■ **WHAT THE EXERCISE ASKS**: Transcribe only what runs from the line containing "Where should I click to: Select" through the final line below, exactly, and leave every picture out.

BEGIN

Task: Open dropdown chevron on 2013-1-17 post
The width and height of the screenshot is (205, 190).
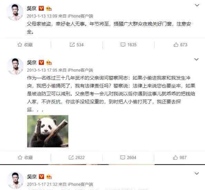Action: tap(197, 173)
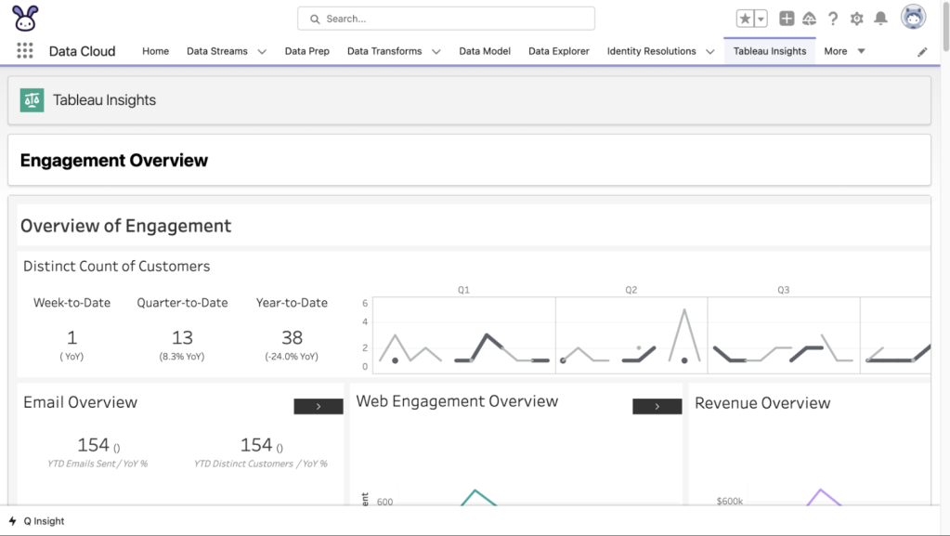Click the pencil icon to edit navigation
The height and width of the screenshot is (536, 950).
922,52
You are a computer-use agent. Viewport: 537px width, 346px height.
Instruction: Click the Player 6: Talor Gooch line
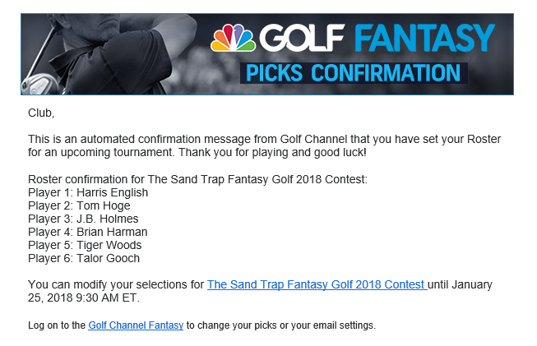[84, 258]
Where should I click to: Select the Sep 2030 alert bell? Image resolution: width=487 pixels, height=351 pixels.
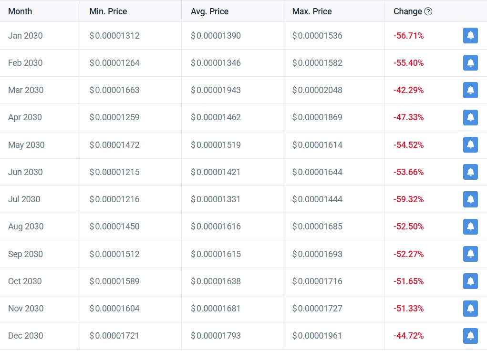[470, 254]
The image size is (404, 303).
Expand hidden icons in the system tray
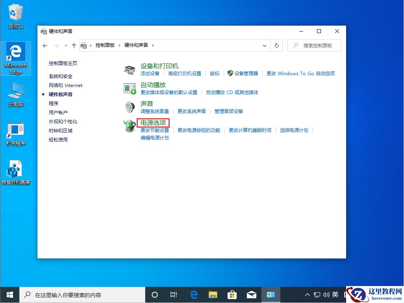(x=307, y=294)
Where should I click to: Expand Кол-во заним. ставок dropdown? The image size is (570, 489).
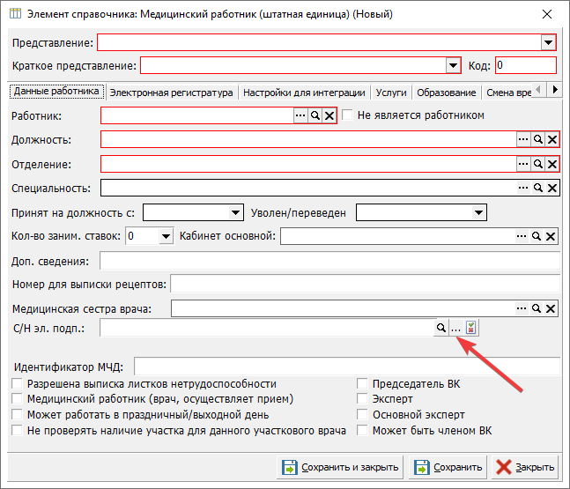[x=165, y=236]
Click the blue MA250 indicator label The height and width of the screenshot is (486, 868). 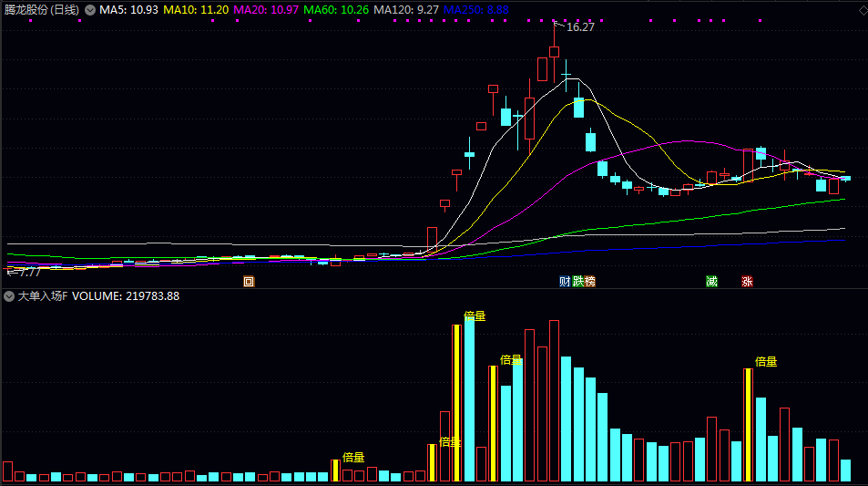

END

■ **REPLY**:
Where should I click to: Select the Sep 2030 alert bell? Image resolution: width=487 pixels, height=351 pixels.
[470, 254]
The image size is (404, 303).
Expand hidden icons in the system tray
(x=307, y=294)
Where should I click to: Expand Кол-во заним. ставок dropdown? The image size is (570, 489).
[x=165, y=236]
Click the blue MA250 indicator label The height and width of the screenshot is (486, 868). 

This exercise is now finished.